Lutter contre l’hécatombe routière est une nécessité. Mais quand l’Etat abuse, faut-il sortir Mélenchon sur le pavé pour lever le poing ?

L’association 40 millions d’automobilistes (qui revendique 320 000 adhérents) a recensé les radars pièges installés dans des situations  ne justifiant pas qu’ils soient là. Même si le chiffre de 26% d’accidents mortels sont encore liés, selon les forces de l’ordre, à la vitesse.

Pour Le Point, certains témoignages évoquent par exemple un radar qui flashe au-dessus de 70 km/h sur une route entre Tours et Le Mans alors que la vitesse est limitée à 90 km/h dans l’autre sens de circulation. Ou encore le radar de Saint-Julien-en-Genevois (Haute-Savoie) sur l’autoroute A41, réputé le plus rentable de France, qui flashe les usagers de la route circulant à plus de 50 km/h à 200 mètres de la frontière avec la Suisse. En 2012, les 4 047 nouveaux radars mobiles ont flashé plus de 21 millions de fois et ont rapporté 730 millions d’euros.

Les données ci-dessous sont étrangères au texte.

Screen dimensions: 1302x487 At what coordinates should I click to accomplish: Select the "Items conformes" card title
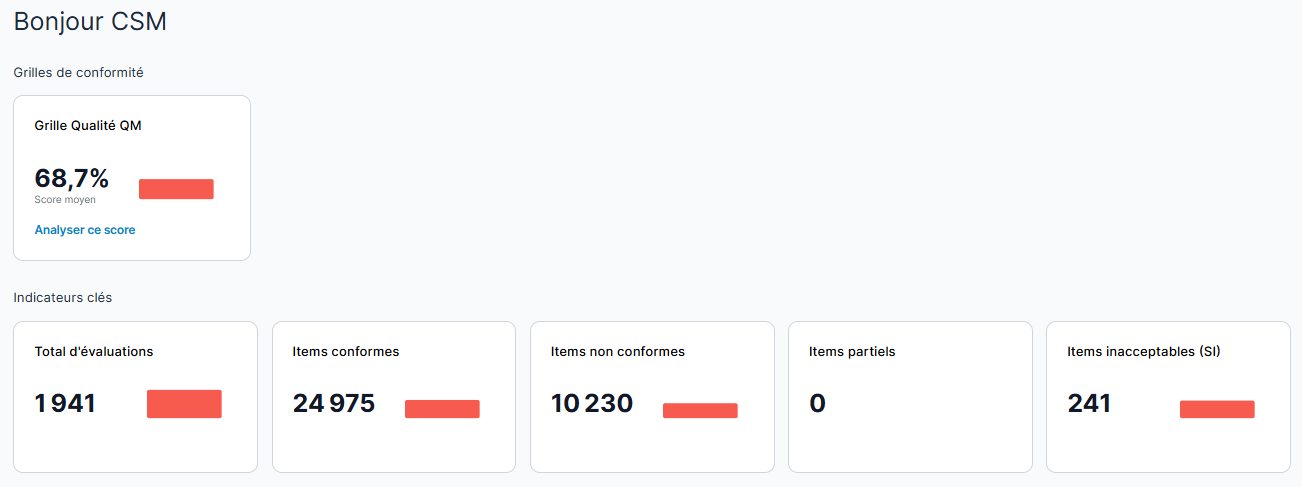[346, 352]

Le flicage des routes pose de nombreuses questions sur les libertés. Parce que l’Etat ne peut pas impunément se transformer en gabelou.

 

Pour aller plus loin (et moins vite) :

– Reconnaître les radars

– L’association Prévention routière estime que le strict respect des limitations de vitesse aurait permis de sauver entre 577 et 1 281 vies en 2011, selon les associations. Selon une étude d’octobre 2012 de l’Ifop, 28 % des Français reconnaissent ne pas respecter les limitations de vitesse. Plus de la moitié explique ce comportement parce qu’ils pensent que la route le permet (53 %), parce qu’ils sont pressés (33 %) ou/et parce qu’ils disent maîtriser leur véhicule (26 %).